[DATASET RECORDS]:
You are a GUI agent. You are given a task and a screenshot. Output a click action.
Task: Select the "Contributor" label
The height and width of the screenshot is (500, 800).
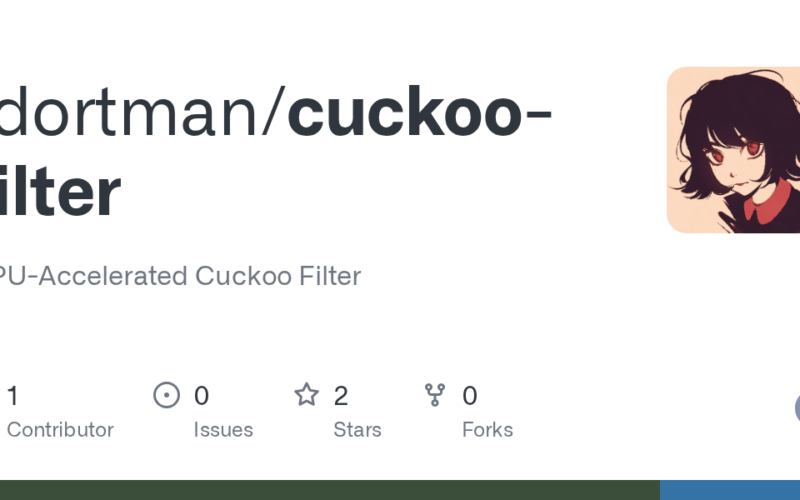point(60,430)
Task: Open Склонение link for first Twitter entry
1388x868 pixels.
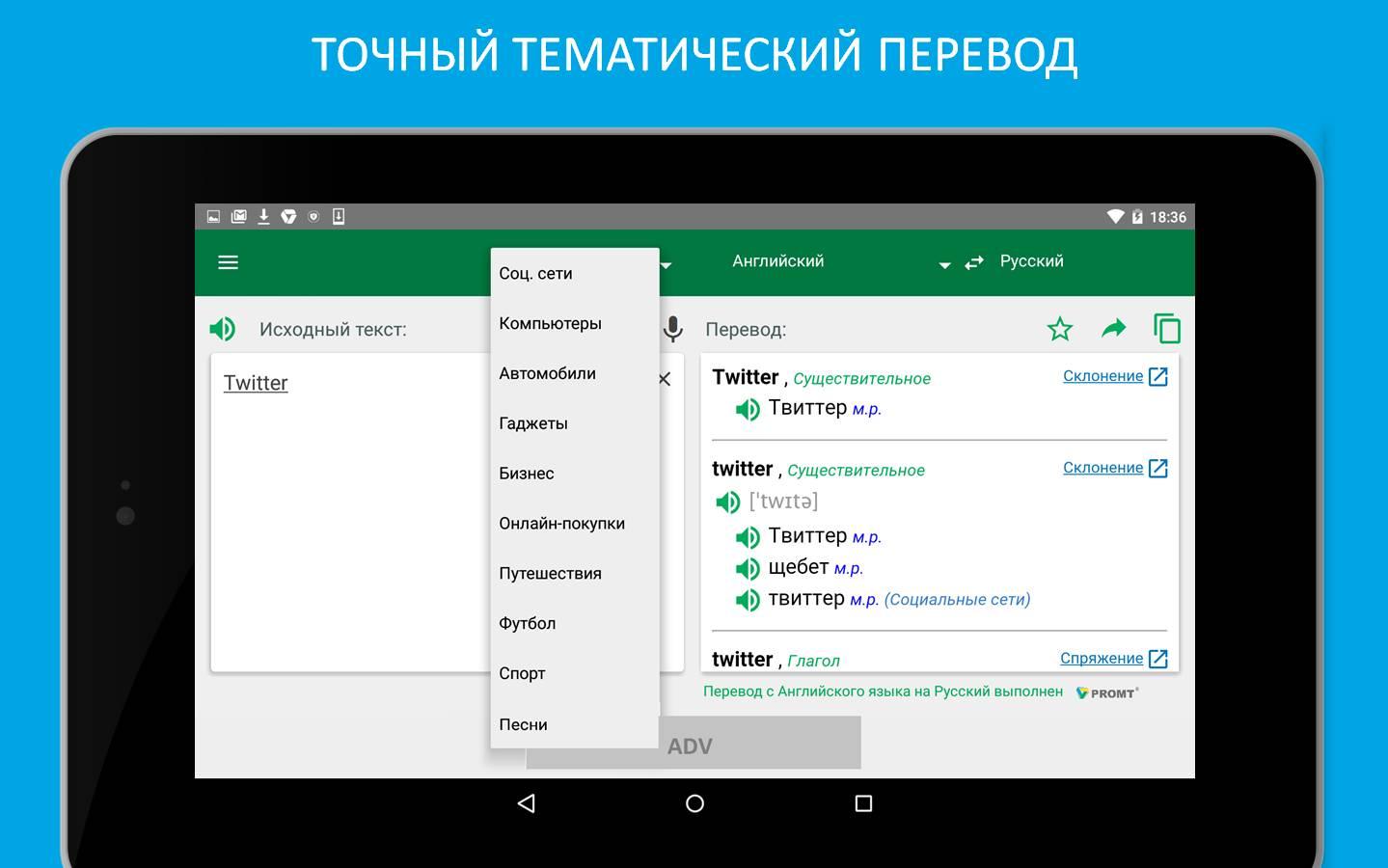Action: coord(1102,376)
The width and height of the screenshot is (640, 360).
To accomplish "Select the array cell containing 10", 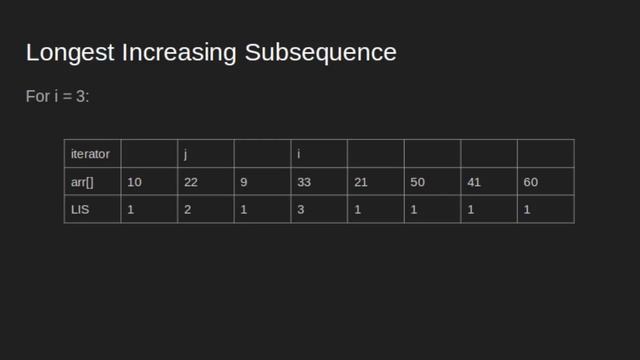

[PROBLEM STATEMENT]: Without copying any picture, repeat the full listing above word for word.

[OUTPUT OF THE TASK]:
You are a GUI agent. You are given a task and a screenshot. Output a click action.
Task: Select the "Contributor" label
The height and width of the screenshot is (500, 800).
point(60,430)
Task: Open Склонение link for first Twitter entry
1388x868 pixels.
Action: coord(1102,376)
The width and height of the screenshot is (640, 360).
To accomplish "Select the array cell containing 10", 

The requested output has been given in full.